### Work required
Copy each line of the records exactly, stopping only after the line that contains "ABOUT (849, 102)" has been written, and leave pictures out.

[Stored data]
--- START ---
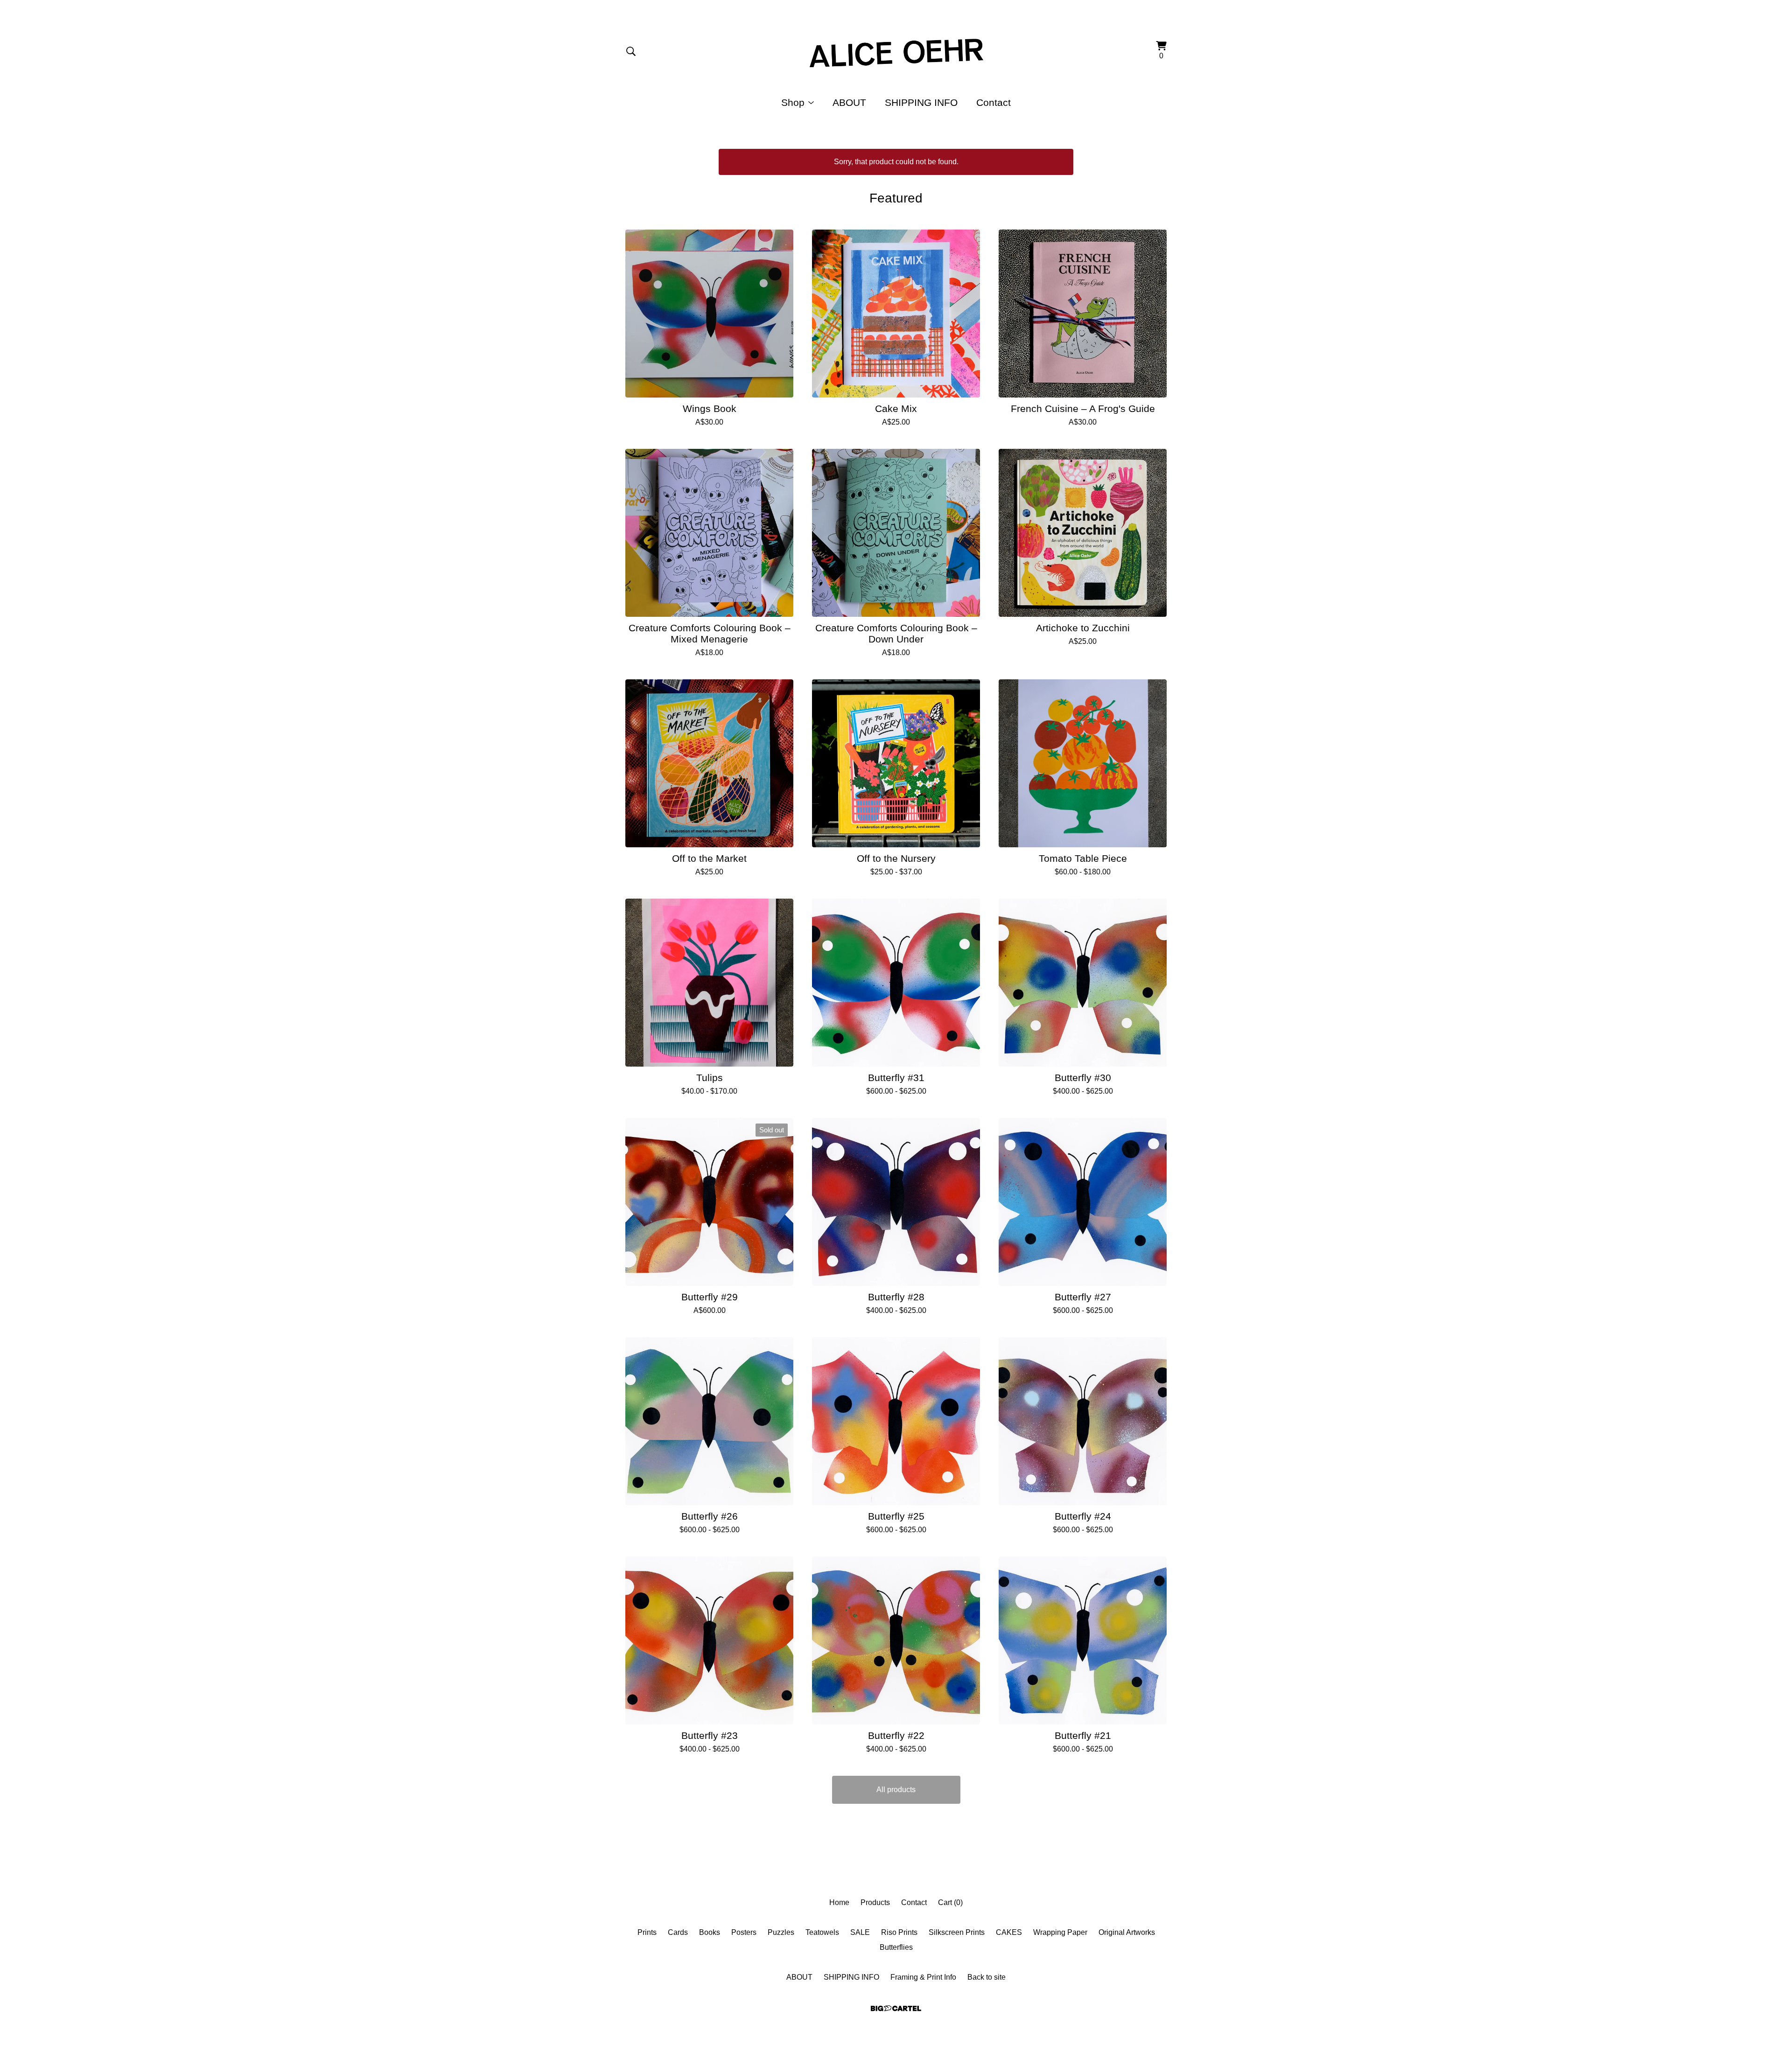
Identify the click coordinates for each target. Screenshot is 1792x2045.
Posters (743, 1932)
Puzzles (781, 1932)
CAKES (1009, 1932)
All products (896, 1790)
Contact (993, 102)
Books (709, 1932)
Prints (647, 1932)
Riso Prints (899, 1932)
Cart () (950, 1902)
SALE (860, 1932)
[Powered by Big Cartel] (896, 2008)
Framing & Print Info (923, 1977)
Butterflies (896, 1947)
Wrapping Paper (1060, 1932)
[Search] (631, 51)
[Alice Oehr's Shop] (896, 51)
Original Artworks (1127, 1932)
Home (839, 1902)
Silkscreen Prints (957, 1932)
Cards (678, 1932)
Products (875, 1902)
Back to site (986, 1977)
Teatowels (822, 1932)
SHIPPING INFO (921, 102)
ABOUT (849, 102)
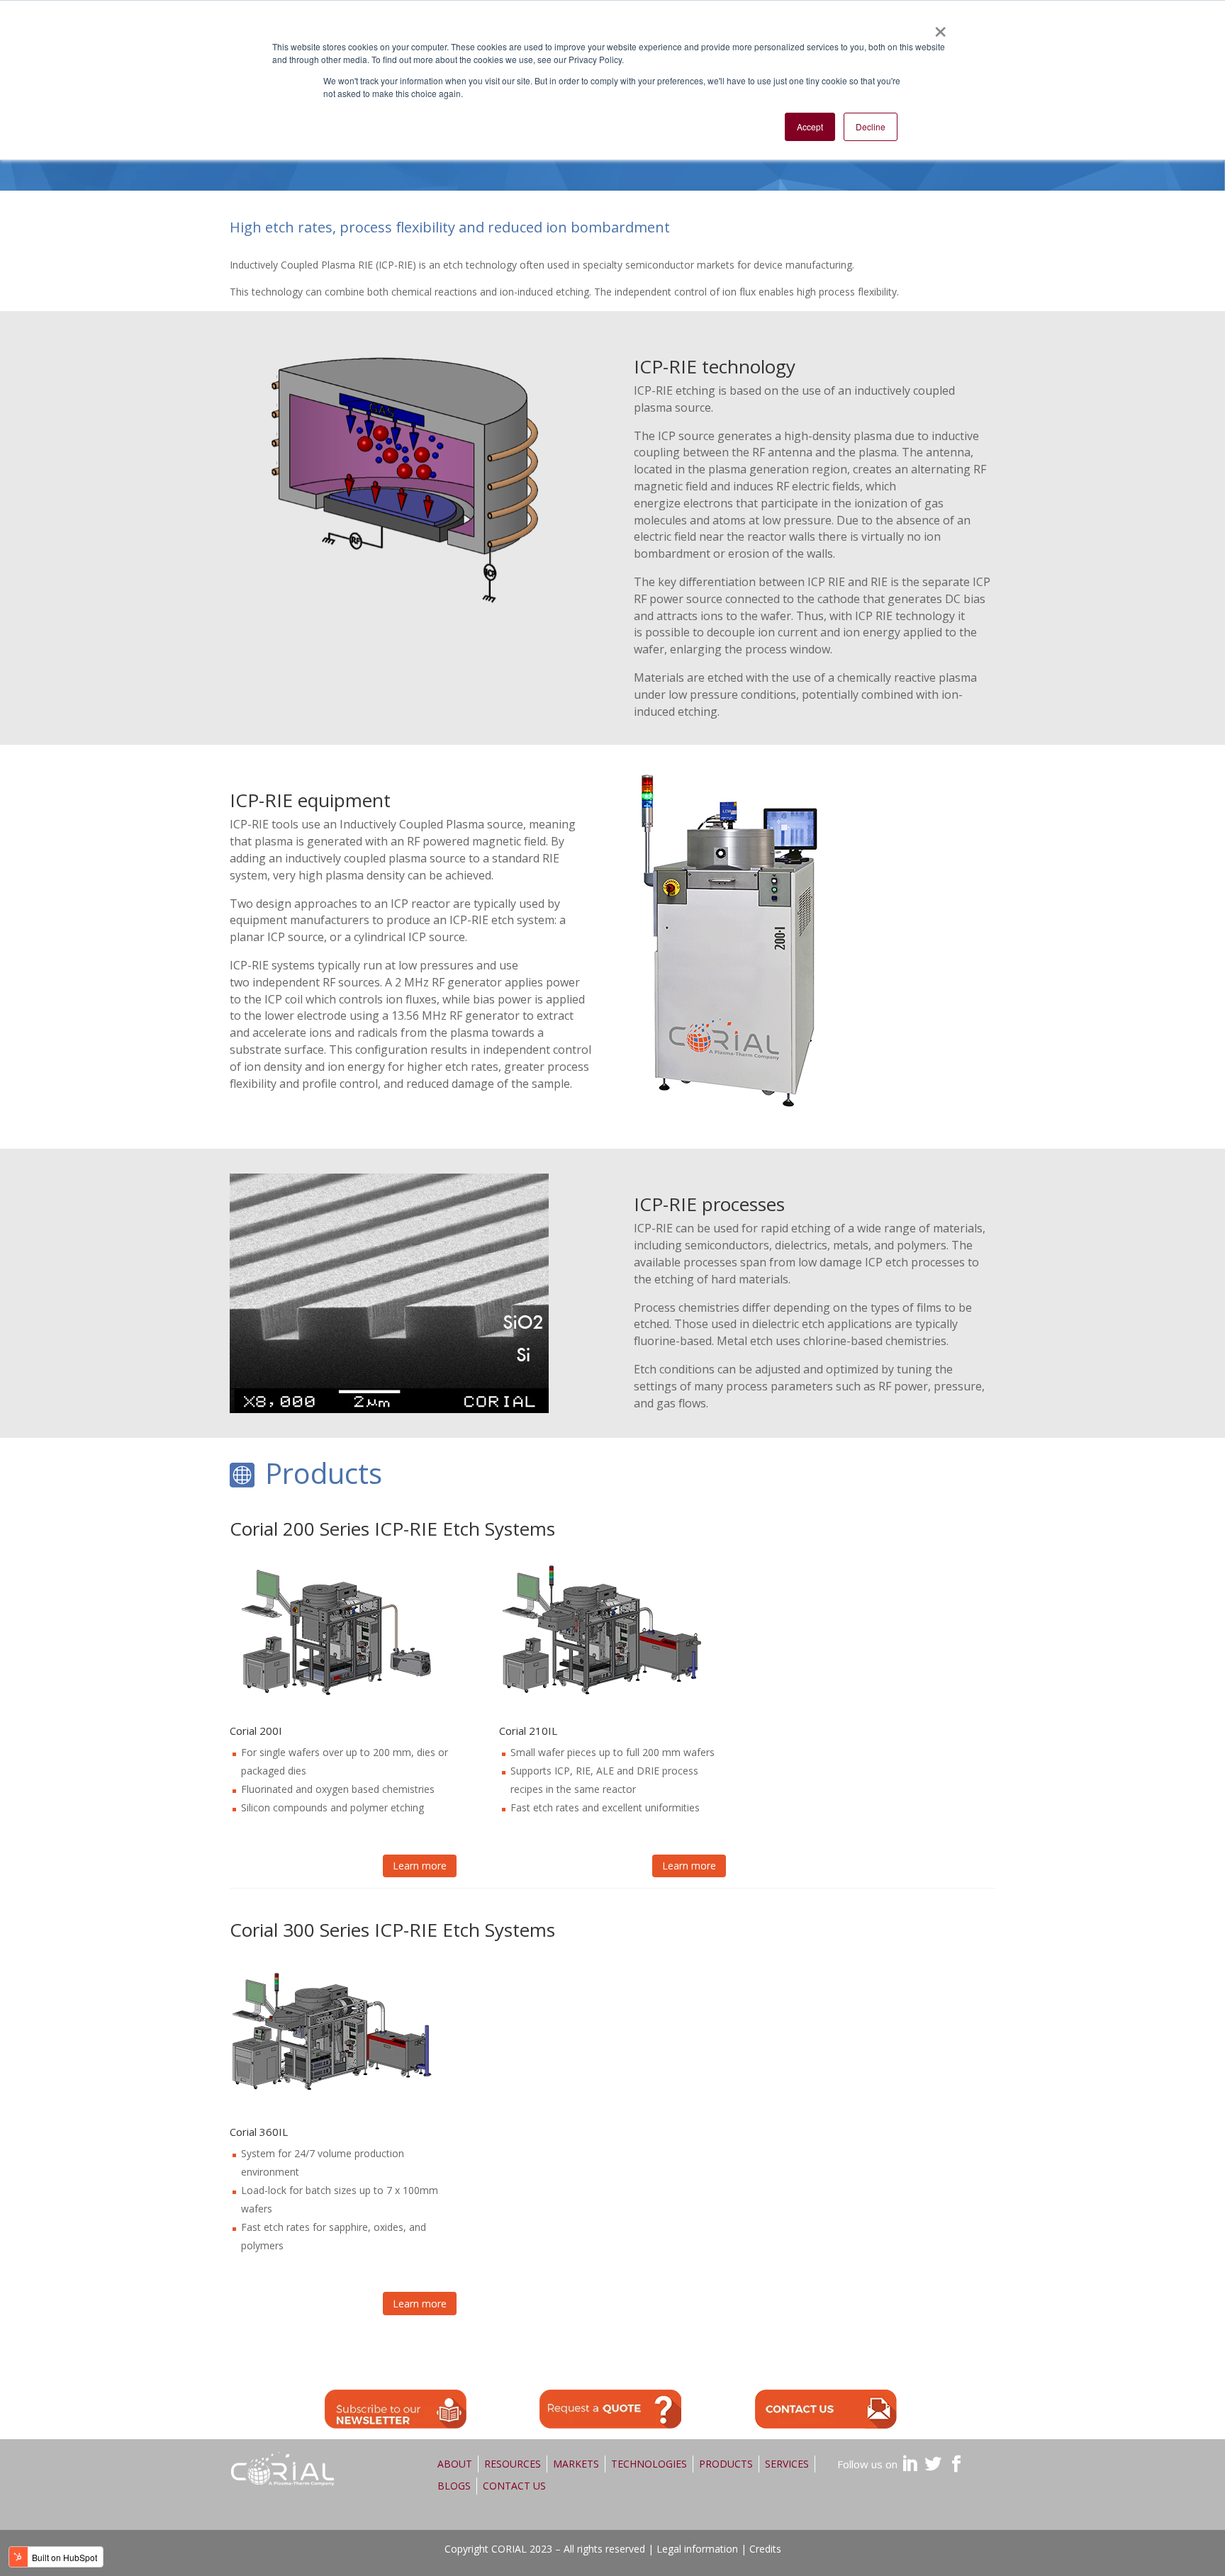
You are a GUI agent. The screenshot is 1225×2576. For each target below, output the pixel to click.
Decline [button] (870, 126)
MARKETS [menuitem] (576, 2463)
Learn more (420, 1865)
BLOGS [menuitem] (454, 2485)
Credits (765, 2548)
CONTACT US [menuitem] (514, 2485)
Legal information (697, 2548)
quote (610, 2409)
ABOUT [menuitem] (454, 2463)
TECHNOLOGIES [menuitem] (649, 2463)
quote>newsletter (395, 2409)
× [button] (939, 27)
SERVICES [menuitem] (787, 2463)
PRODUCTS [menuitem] (726, 2463)
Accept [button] (810, 126)
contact (826, 2409)
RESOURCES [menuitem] (512, 2463)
--- END ---
### The completed task
Identify the click coordinates for each target. Screenshot is 1792x2045.
Posters (743, 1932)
Puzzles (781, 1932)
CAKES (1009, 1932)
All products (896, 1790)
Contact (993, 102)
Books (709, 1932)
Prints (647, 1932)
Riso Prints (899, 1932)
Cart () (950, 1902)
SALE (860, 1932)
[Powered by Big Cartel] (896, 2008)
Framing & Print Info (923, 1977)
Butterflies (896, 1947)
Wrapping Paper (1060, 1932)
[Search] (631, 51)
[Alice Oehr's Shop] (896, 51)
Original Artworks (1127, 1932)
Home (839, 1902)
Silkscreen Prints (957, 1932)
Cards (678, 1932)
Products (875, 1902)
Back to site (986, 1977)
Teatowels (822, 1932)
SHIPPING INFO (921, 102)
ABOUT (849, 102)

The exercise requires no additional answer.